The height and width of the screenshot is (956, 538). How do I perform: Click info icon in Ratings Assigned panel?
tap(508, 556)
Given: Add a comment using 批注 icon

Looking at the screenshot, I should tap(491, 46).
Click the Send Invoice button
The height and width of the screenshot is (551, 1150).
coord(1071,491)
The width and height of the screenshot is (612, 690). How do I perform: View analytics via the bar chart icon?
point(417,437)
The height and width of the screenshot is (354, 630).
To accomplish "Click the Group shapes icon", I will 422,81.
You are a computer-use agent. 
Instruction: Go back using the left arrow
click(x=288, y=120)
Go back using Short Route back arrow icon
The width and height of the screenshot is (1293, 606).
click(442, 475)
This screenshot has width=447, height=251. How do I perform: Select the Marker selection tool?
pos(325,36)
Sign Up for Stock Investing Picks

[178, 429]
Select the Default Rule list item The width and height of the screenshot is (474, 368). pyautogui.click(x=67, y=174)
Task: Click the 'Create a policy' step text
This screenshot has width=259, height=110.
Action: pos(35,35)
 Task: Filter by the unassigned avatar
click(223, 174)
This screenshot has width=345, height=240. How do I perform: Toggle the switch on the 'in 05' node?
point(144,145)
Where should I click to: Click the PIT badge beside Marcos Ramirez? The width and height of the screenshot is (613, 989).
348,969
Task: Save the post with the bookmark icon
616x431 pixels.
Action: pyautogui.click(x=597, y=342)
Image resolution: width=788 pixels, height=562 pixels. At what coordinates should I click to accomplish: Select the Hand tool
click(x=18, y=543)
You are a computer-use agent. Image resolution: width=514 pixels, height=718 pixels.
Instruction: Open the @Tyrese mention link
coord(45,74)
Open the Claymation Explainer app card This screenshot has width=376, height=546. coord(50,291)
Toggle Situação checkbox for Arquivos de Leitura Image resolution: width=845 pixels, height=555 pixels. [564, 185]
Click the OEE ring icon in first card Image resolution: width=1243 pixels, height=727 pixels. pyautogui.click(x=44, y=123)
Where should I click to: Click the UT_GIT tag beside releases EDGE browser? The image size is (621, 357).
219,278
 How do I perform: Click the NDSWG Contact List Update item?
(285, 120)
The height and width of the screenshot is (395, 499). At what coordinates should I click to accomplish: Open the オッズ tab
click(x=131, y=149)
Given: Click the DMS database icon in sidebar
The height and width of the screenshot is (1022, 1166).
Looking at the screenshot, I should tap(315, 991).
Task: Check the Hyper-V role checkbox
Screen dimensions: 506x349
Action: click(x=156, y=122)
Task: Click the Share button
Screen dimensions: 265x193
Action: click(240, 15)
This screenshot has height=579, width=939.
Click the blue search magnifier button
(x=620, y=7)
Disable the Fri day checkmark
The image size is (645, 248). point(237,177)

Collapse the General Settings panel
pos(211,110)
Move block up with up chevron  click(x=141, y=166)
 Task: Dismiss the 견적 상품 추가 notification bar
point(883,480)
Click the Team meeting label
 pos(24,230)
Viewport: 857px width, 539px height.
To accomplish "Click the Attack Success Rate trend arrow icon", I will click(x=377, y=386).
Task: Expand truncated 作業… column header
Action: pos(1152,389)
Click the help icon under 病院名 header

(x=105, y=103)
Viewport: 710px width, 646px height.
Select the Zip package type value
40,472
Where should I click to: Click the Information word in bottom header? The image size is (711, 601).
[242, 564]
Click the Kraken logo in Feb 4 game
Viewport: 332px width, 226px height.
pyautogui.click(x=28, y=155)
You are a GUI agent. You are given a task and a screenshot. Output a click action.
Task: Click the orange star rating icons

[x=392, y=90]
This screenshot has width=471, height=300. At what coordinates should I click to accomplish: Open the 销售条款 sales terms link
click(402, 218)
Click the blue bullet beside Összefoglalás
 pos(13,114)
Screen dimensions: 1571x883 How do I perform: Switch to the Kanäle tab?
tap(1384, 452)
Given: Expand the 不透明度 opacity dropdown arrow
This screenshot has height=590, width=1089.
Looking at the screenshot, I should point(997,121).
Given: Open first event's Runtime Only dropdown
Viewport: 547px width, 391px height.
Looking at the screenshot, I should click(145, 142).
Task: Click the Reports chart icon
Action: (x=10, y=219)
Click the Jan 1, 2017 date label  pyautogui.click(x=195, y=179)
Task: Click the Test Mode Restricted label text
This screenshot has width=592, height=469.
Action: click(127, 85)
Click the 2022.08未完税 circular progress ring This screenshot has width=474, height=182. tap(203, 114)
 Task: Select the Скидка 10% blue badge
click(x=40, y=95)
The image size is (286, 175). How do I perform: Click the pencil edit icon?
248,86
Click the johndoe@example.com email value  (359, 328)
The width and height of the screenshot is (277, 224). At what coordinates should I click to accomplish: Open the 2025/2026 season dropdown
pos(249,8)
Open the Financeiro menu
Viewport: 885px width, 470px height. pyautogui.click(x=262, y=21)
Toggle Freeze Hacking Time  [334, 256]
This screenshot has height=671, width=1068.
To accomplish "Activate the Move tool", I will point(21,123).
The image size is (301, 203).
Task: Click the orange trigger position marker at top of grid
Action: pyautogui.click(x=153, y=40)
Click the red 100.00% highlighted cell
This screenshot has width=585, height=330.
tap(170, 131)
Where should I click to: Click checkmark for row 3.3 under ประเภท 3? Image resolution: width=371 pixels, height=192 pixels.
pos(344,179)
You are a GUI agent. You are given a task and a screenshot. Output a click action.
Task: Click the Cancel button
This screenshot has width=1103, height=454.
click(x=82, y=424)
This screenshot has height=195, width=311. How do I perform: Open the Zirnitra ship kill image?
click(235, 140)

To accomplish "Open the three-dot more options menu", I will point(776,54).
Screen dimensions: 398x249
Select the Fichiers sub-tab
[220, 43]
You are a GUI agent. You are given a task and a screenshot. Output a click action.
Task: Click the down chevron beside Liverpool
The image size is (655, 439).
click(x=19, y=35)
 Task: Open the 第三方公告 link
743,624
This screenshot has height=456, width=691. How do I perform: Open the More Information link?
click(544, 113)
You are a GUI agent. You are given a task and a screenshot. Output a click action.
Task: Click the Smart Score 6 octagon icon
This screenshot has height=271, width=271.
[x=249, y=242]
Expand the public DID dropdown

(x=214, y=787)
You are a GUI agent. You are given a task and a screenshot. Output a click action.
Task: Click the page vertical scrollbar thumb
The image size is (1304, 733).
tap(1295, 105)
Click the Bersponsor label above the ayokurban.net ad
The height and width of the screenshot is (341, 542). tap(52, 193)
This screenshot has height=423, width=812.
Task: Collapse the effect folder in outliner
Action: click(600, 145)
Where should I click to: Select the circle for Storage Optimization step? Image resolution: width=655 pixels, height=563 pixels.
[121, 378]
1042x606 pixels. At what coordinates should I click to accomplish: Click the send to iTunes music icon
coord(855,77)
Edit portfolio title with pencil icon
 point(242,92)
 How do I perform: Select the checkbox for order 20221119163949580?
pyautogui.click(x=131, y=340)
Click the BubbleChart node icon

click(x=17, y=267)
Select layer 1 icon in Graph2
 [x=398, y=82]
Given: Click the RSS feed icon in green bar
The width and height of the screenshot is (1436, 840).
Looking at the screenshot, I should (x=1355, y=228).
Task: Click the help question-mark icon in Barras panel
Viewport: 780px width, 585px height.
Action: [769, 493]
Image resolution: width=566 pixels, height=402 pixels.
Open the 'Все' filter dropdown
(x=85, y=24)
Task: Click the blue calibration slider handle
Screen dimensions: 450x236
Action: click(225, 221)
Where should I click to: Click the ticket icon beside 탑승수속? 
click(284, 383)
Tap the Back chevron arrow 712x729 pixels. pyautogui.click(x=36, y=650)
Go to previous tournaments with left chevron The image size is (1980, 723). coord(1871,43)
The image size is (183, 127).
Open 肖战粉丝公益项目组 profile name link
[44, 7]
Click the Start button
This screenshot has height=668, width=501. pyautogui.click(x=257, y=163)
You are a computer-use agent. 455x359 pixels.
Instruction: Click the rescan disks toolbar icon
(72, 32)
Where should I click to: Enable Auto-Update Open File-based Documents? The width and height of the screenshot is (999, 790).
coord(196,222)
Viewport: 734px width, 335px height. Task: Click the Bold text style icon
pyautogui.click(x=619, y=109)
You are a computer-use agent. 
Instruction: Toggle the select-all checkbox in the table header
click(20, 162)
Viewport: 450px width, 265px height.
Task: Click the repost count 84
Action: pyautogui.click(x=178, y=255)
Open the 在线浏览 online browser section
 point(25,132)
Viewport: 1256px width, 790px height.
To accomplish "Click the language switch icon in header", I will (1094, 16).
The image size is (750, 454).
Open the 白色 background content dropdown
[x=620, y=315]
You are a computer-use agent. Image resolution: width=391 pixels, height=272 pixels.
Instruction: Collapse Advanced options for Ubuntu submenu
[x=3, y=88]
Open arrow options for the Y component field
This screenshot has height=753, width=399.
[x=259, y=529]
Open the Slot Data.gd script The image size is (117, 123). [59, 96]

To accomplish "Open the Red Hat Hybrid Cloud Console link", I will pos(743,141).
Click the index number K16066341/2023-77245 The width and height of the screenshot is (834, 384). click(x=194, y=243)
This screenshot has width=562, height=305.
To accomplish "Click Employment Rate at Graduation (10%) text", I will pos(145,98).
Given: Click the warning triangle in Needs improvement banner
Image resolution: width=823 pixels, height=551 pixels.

===

### How to complete this task
Using only the listing above, restate exactly the lines from the line containing "This screenshot has width=585, height=330." through the line containing "Task: Click the Cancel button", both included.

### Result for this task
This screenshot has width=585, height=330.
tap(170, 131)
Where should I click to: Click checkmark for row 3.3 under ประเภท 3? Image resolution: width=371 pixels, height=192 pixels.
pos(344,179)
You are a GUI agent. You are given a task and a screenshot. Output a click action.
Task: Click the Cancel button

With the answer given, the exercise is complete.